Never cut lines or act as though you are the only one getting to a destination. Immigration queues can be long at the border and you just have to wait your turn. When you appear to be jumpy or to be in a rush, you might end up raising the wrong flags. This can cause you to be subjected to a secondary inspection which will only end up taking more of your time. So be cool and patient and you will soon be at your destination.

Have your Documents

Even if you do not have the above three requirements, at least have all your documents.
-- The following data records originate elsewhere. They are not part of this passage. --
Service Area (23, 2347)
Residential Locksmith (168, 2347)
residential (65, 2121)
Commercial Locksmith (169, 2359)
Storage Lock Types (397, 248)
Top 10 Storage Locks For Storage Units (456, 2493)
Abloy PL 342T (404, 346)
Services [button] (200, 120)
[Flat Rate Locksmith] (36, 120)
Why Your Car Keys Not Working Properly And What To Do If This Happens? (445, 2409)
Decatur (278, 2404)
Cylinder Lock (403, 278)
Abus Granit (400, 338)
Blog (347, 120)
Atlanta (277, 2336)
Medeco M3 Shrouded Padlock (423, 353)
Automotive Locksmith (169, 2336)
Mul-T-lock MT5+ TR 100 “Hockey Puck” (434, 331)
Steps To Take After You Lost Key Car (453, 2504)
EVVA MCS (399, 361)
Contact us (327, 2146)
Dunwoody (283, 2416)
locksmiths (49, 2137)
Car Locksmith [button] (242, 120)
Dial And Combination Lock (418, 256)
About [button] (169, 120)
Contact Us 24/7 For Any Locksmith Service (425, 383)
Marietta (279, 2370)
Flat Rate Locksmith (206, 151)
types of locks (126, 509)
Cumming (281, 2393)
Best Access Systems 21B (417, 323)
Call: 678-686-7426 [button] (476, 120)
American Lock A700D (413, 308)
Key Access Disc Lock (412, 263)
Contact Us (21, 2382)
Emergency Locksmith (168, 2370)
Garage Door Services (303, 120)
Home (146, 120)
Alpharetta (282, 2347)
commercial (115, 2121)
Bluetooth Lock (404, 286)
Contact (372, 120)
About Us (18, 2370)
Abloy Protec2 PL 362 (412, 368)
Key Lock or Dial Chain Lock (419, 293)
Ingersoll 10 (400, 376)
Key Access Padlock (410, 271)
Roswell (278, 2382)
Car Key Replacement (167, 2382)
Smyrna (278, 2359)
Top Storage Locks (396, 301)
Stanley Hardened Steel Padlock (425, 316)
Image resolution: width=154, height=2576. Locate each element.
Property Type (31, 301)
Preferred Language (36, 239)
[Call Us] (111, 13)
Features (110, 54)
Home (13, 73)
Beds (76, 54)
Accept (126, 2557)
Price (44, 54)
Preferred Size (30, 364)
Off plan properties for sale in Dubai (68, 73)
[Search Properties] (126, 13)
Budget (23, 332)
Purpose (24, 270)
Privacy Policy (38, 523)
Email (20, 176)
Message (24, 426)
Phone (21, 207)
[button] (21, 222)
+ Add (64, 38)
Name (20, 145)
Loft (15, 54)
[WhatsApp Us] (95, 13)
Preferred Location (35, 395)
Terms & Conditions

These include a passport, a valid visa, reason for travel if needed, proof of travel insurance and vaccination cards where necessary. Most times your passport and visa will do, but you are better off carrying the documents than missing entry because of assumption and negligence.

Do not get chatty

Keep your answers short and definite when answering questions asked by immigration officers. Giving too much information may seem like a cover-up thus raising suspicion. Unless you are asked to elaborate on an answer, simply keep the answer on a ‘yes’ or ‘no’ basis.

Never lie

Lastly, never lie to an immigration officer. Lying has several consequences including remembering the lie and using other lies to cover up. If you happen to get caught lying, chances are high that your entry will be denied to that country. Sometimes this can be permanent. Therefore, answer all questions truthfully and ask for assistance when you are not sure about what to do.